Title:
METHOD FOR IMPROVING DIAGNOSIS OF A POSSIBLE BREAKDOWN IN A VEHICLE
Kind Code:
A1


Abstract:
A method for diagnosing a possible breakdown of a vehicle component. The method stores a first distance covered by the vehicle at a time when an event related to the breakdown occurs, and stores at least another covered distance, and then makes the diagnosis based on the stored covered distances.



Inventors:
Regnard De, Lagny Joseph (La Norville, FR)
Belaid, Abdelmalik (Paris, FR)
Application Number:
12/088942
Publication Date:
02/26/2009
Filing Date:
09/28/2006
Assignee:
RENAULT s.a.s. (Boulogne Billancourt, FR)
Primary Class:
International Classes:
G07C5/08
View Patent Images:



Primary Examiner:
KRYCINSKI, STANTON L
Attorney, Agent or Firm:
OBLON, MCCLELLAND, MAIER & NEUSTADT, L.L.P. (ALEXANDRIA, VA, US)
Claims:
1. 1-11. (canceled)

12. A method for diagnosing a possible fault of a component of a vehicle, comprising: storing a first distance traveled by the vehicle at a time when an event associated with the fault occurs; storing at least one other distance traveled; and making a diagnosis based on the stored distances traveled.

13. The method as claimed in claim 12, wherein at least one of the stored distances is an absolute distance.

14. The method as claimed in claim 12, wherein at least one of the stored distances is a relative distance.

15. The method as claimed in claim 12, wherein the other distance is stored at a time when another event associated with the fault occurs.

16. The method as claimed in claim 15, wherein the other event is selected from the group of: disappearance of the fault, and reappearance of the fault although the fault had disappeared.

17. The method as claimed in claim 15, wherein the other stored distance corresponds to a computation of total distance traveled in presence of the fault.

18. The method as claimed in claim 15, wherein the fault is diagnosed as having repaired itself if the total distance traveled in the presence of the fault is less than a predetermined threshold.

19. The method as claimed in claim 12, wherein a code is stored making it possible to identify the fault, in addition to storing the other distance traveled.

20. A computer for a vehicle comprising: an instruction set for diagnosing a possible fault of a component of a vehicle, the instruction set is configured such that a first distance traveled by the vehicle can be stored at a time when an event associated with the fault of the component occurs, the instruction set is further configured such that another distance traveled is stored, and the instruction set is further configured to subsequently make the diagnosis based on the stored distances traveled.

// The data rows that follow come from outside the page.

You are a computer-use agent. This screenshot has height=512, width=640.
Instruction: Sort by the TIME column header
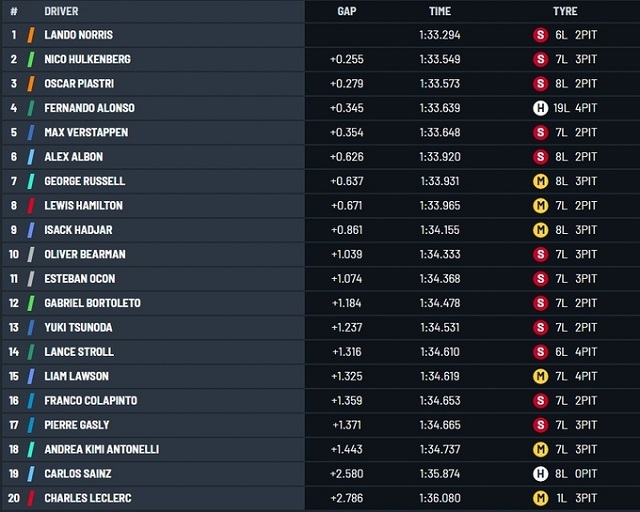click(440, 11)
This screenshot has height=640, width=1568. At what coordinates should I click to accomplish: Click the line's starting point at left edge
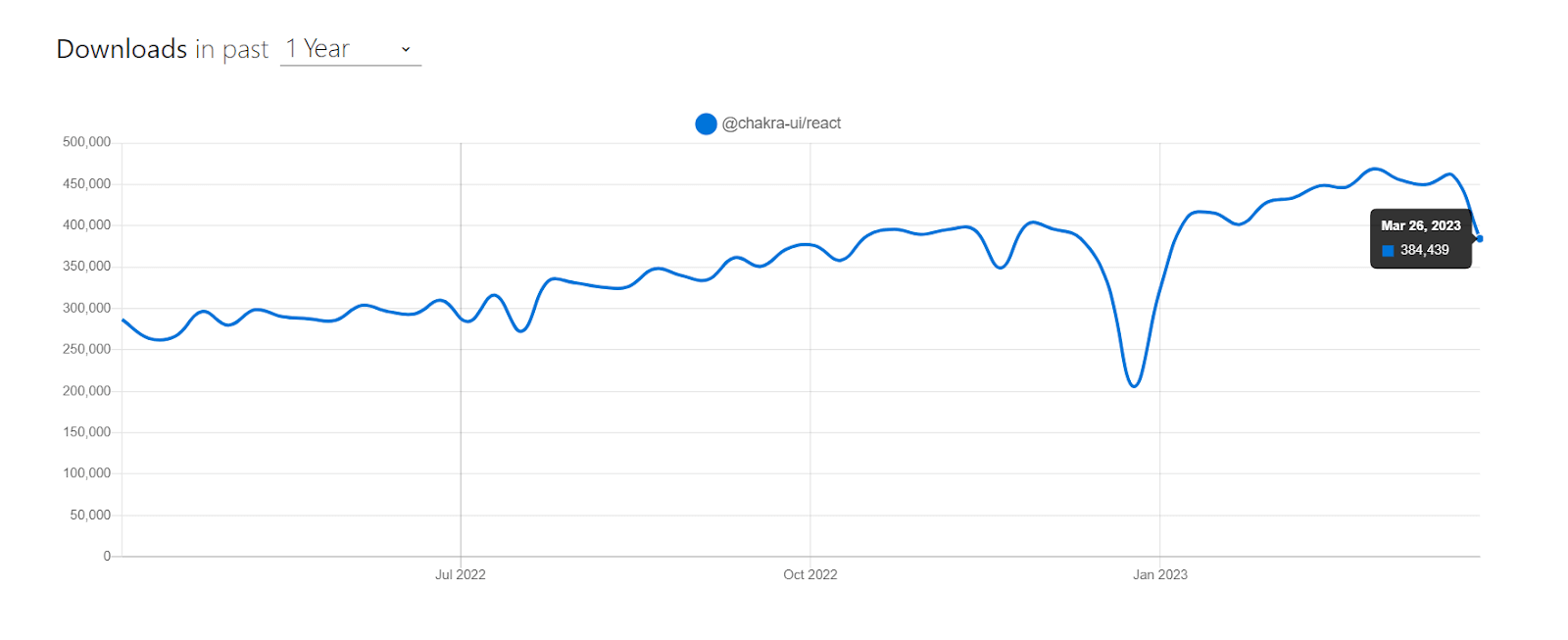pos(123,320)
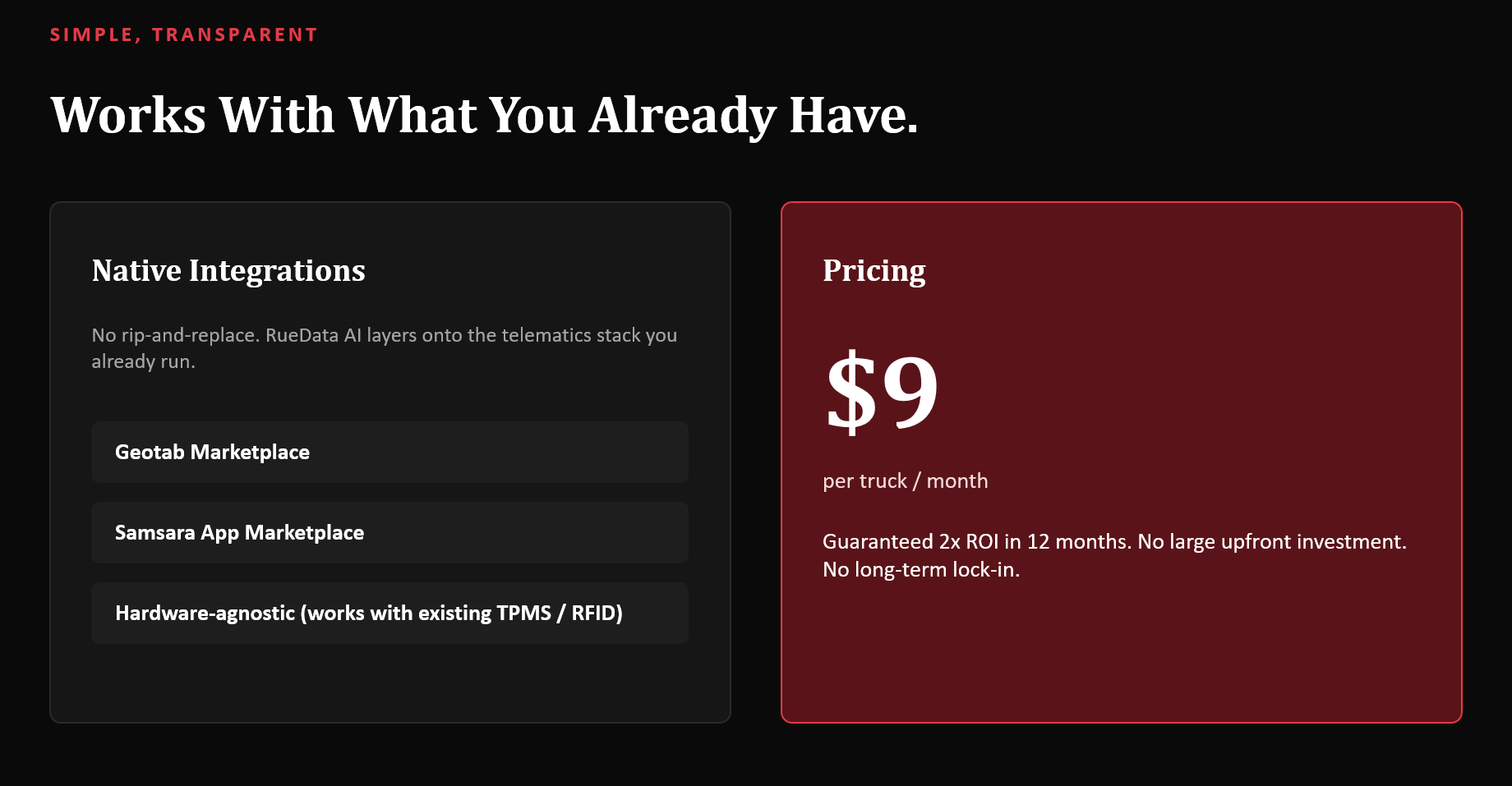Click the 'per truck / month' label
The width and height of the screenshot is (1512, 786).
[906, 480]
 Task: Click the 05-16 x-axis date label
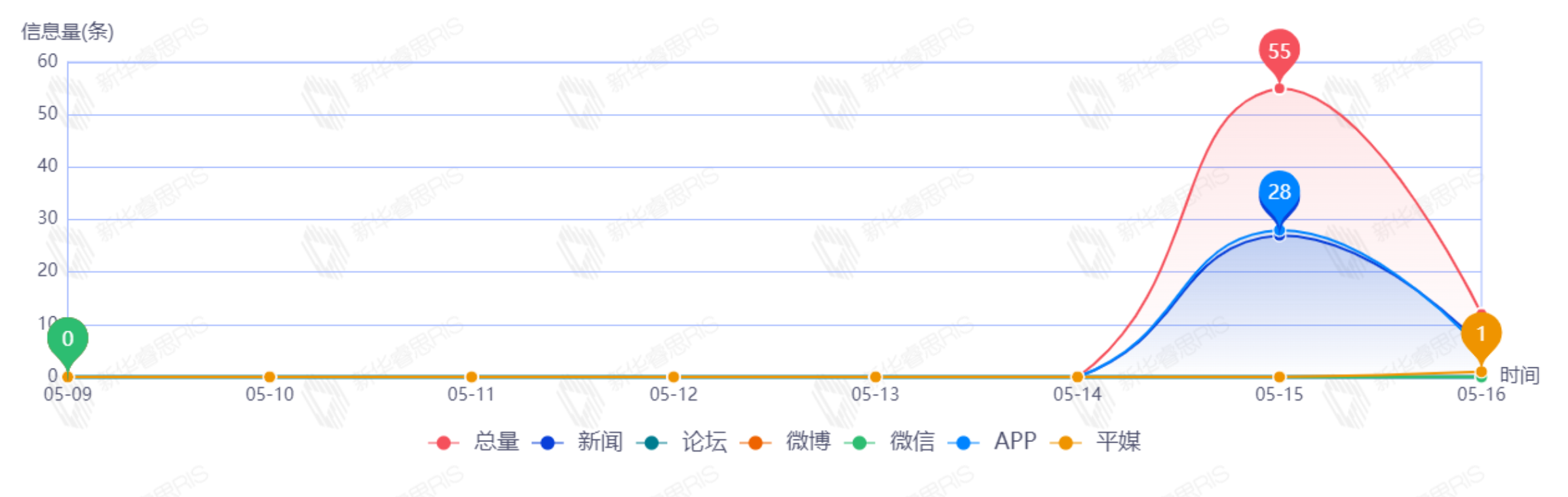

21. An engine comprising: a computer as claimed in claim 20; and storage means configured to store the distances traveled.

22. A diagnostic aid system, comprising: an engine as claimed in claim 20; and

Description:

The present invention relates to the diagnostics used for revealing possible component faults in a vehicle, particularly a motor vehicle.

In particular, the invention relates to a method for diagnosing a possible fault of a component of a vehicle comprising a step of storing a distance traveled by the vehicle at a time when an event associated with the fault occurs.

In the case of motor vehicles in particular, the engines are conventionally provided with computers making it possible to help with management of the components.

As an example, the computer may control an injection system, an automatic gearbox, etc.

It is also known that such a computer may also be used in the context of the aforementioned diagnosis.

It will be noted as a preliminary that usually a diagnosis made by the vehicle is called an onboard diagnosis.

In particular this involves running tests based in particular on measurements and detecting possible defective operation of components during the routine use of the vehicle.

Onboard diagnosis usually differs from offboard diagnosis, which, in a known manner, is carried out by the repairer, preferably after having analyzed the onboard diagnosis, if necessary with the aid of a diagnostic aid device.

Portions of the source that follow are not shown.